From the listing below, select every line where the word "header" appears.

..........

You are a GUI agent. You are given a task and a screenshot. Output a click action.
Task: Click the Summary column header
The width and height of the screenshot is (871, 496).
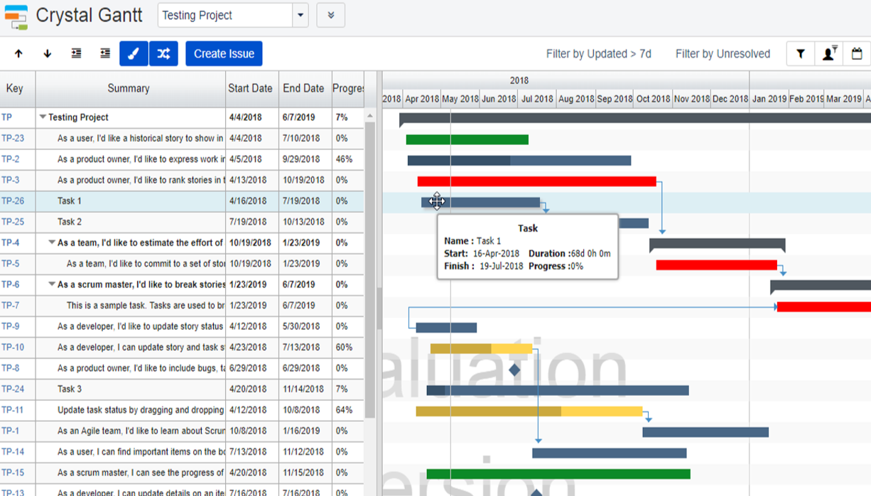(128, 88)

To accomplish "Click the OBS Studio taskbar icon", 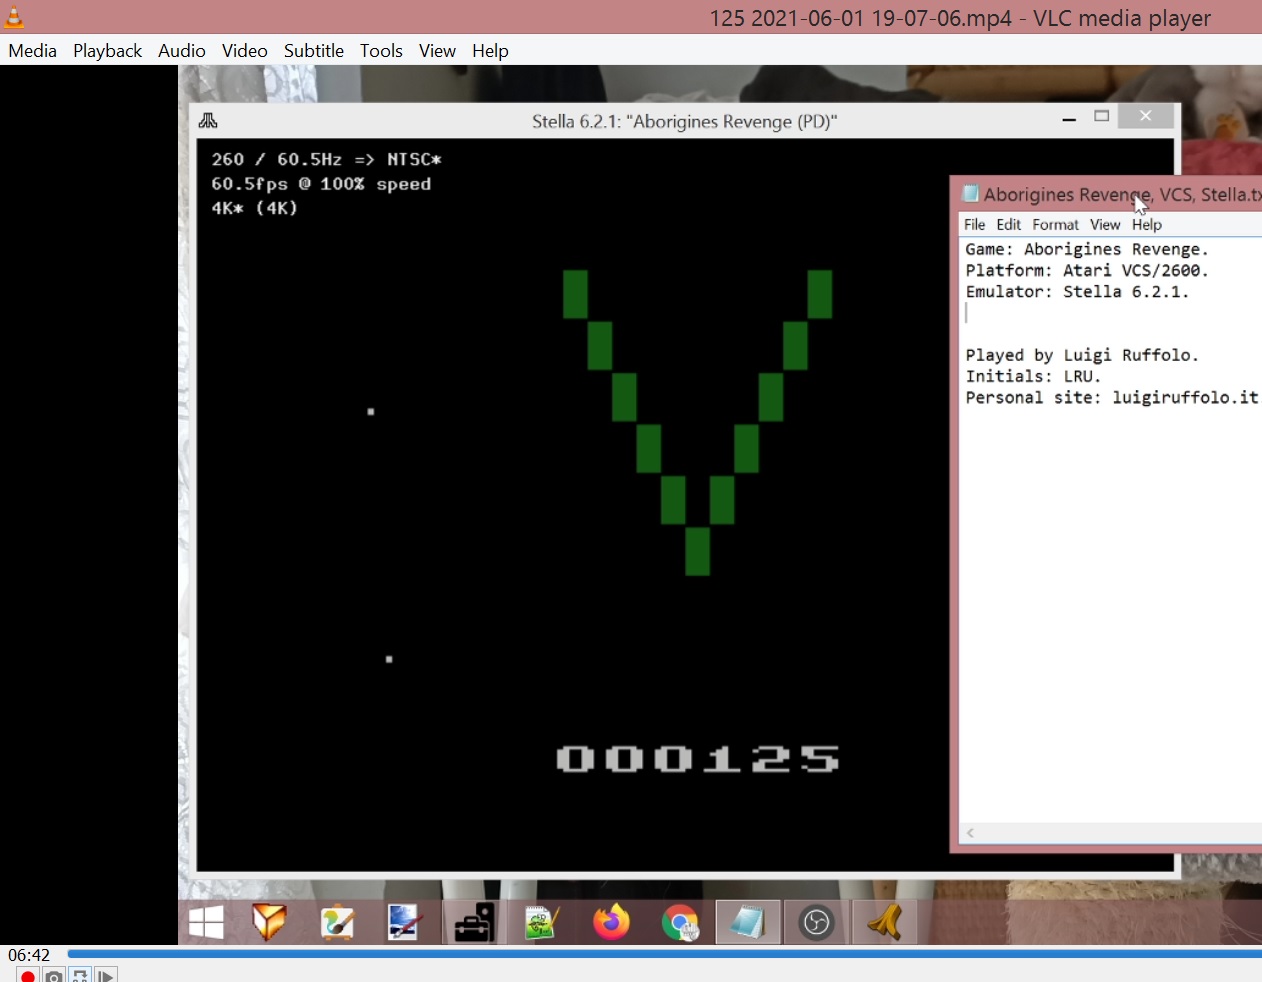I will [816, 922].
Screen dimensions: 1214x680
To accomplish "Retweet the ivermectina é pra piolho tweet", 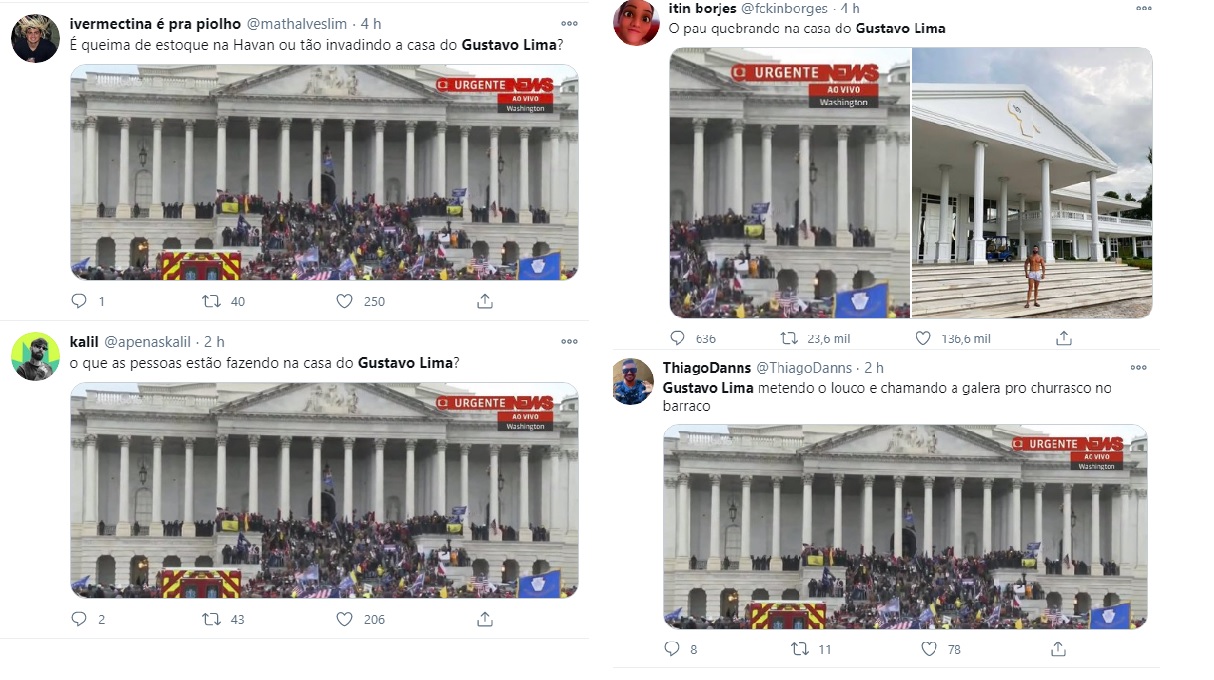I will [x=211, y=300].
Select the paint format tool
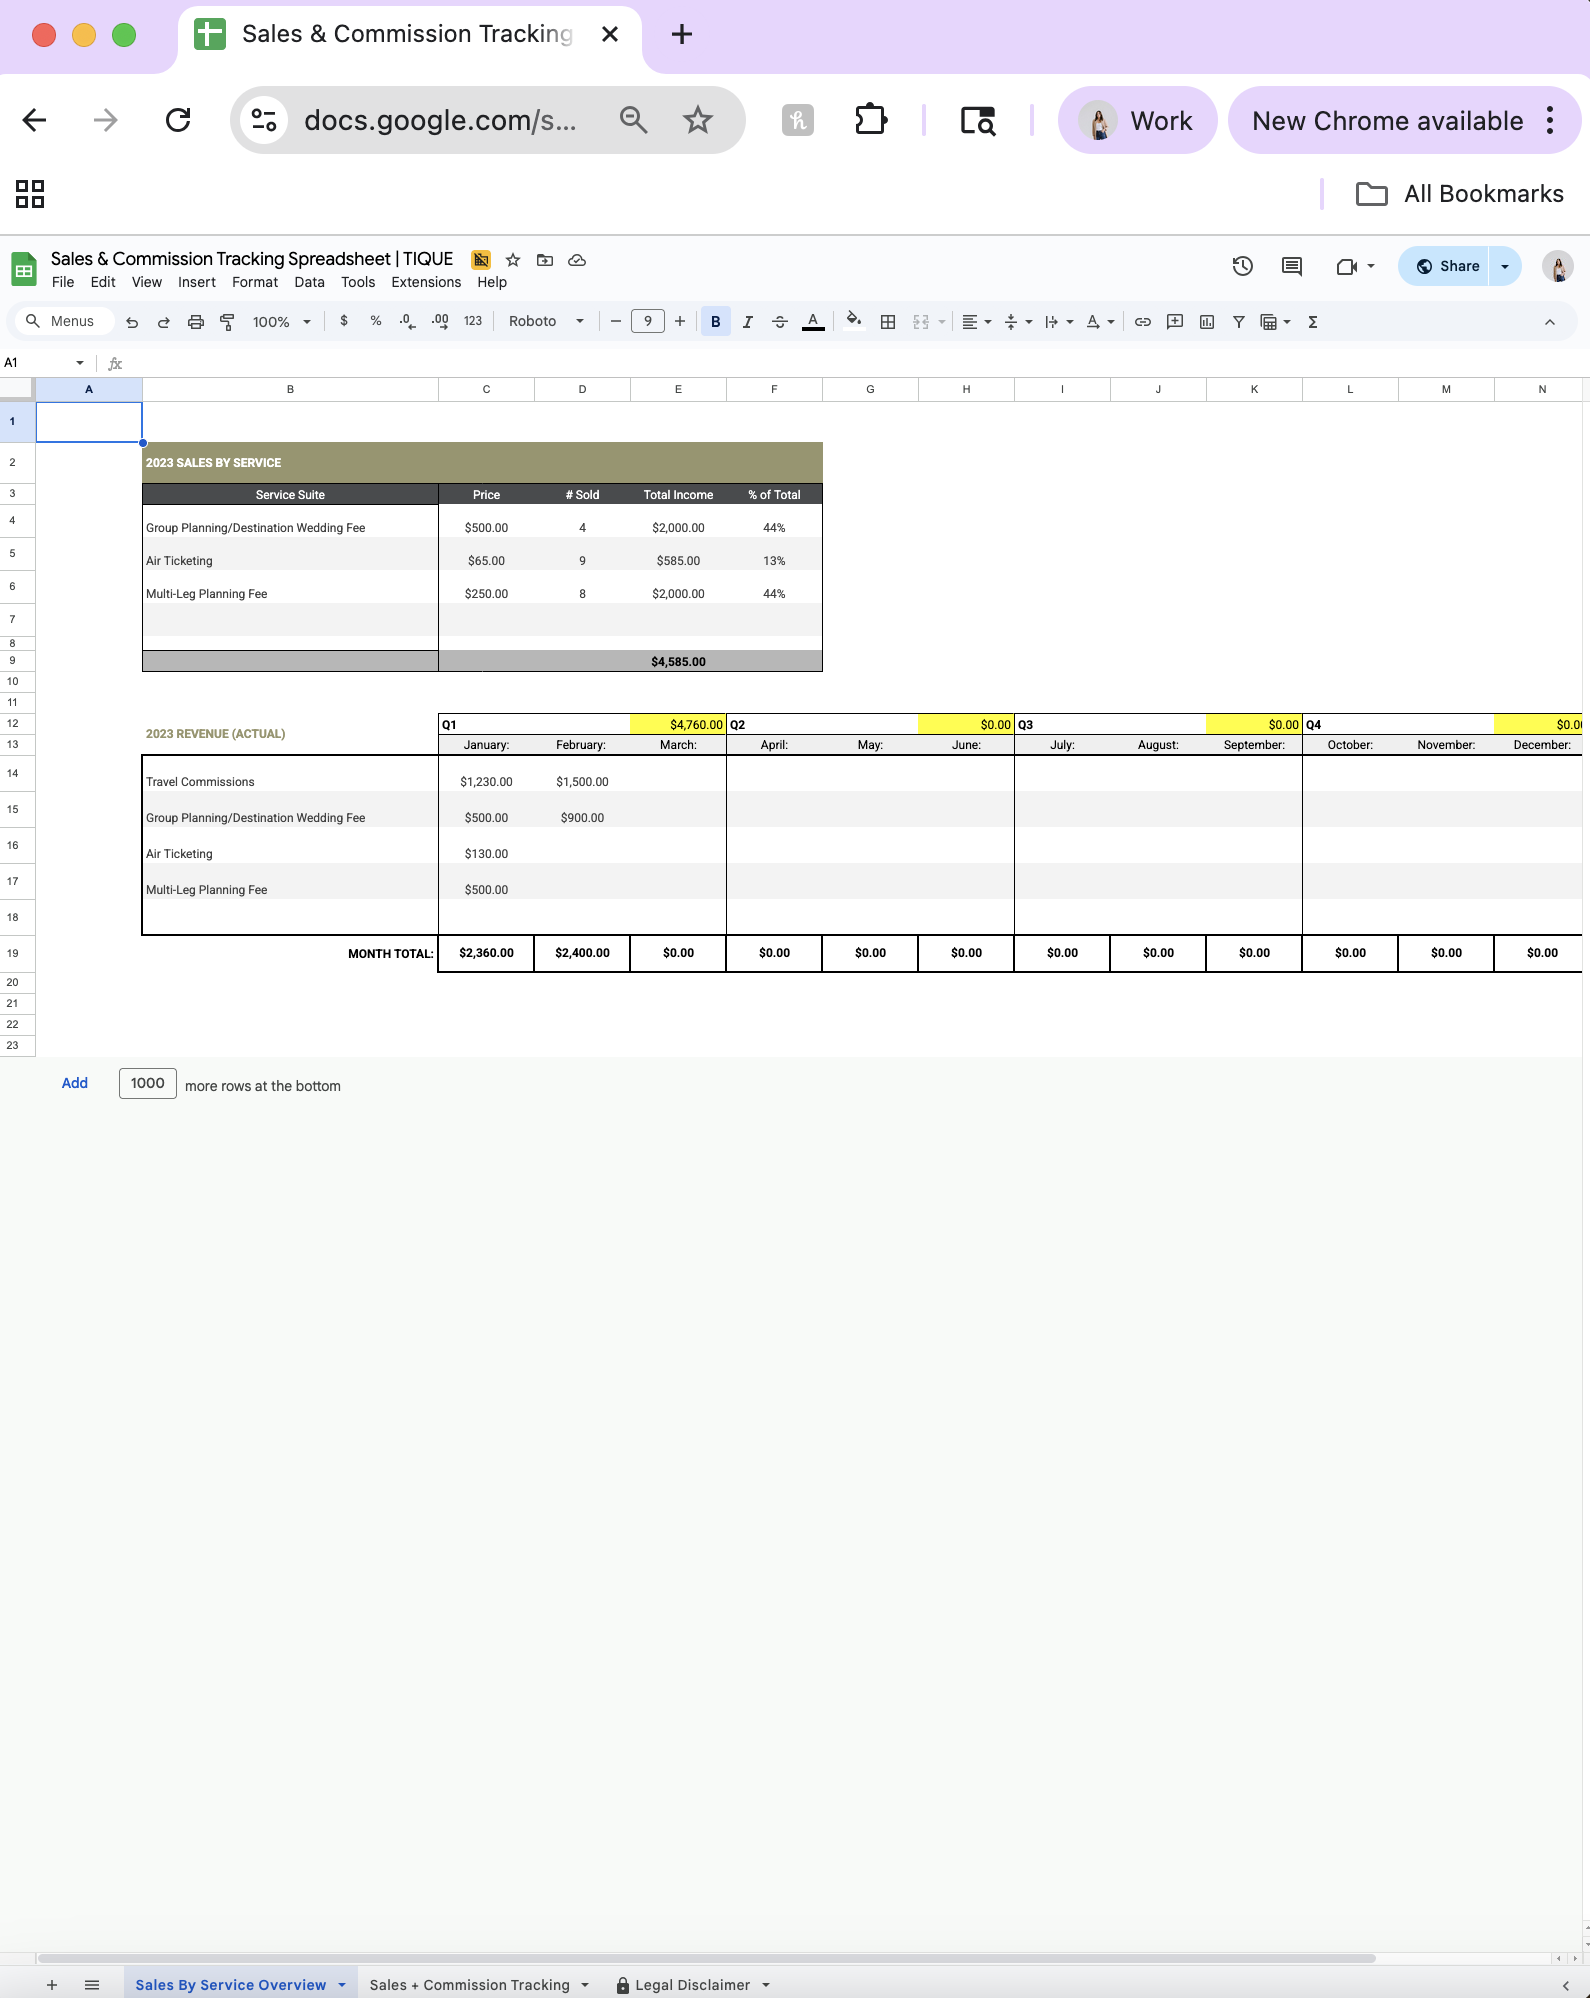 pyautogui.click(x=227, y=322)
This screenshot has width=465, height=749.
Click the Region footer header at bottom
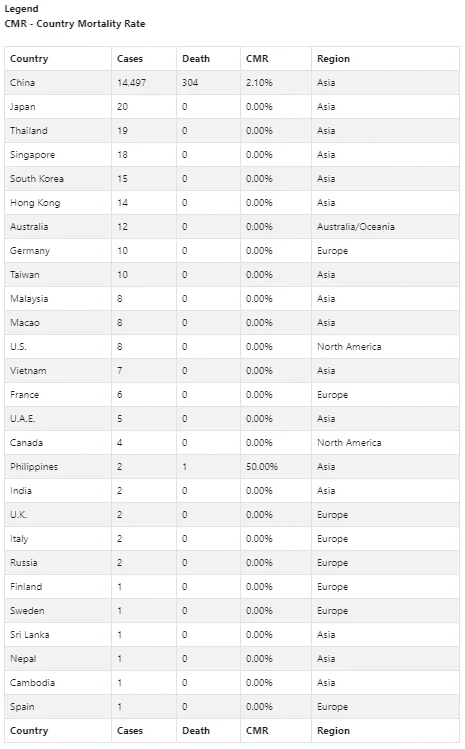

..........

* **Answer section**:
Task: Click the Summary column header
Click the Region footer header at bottom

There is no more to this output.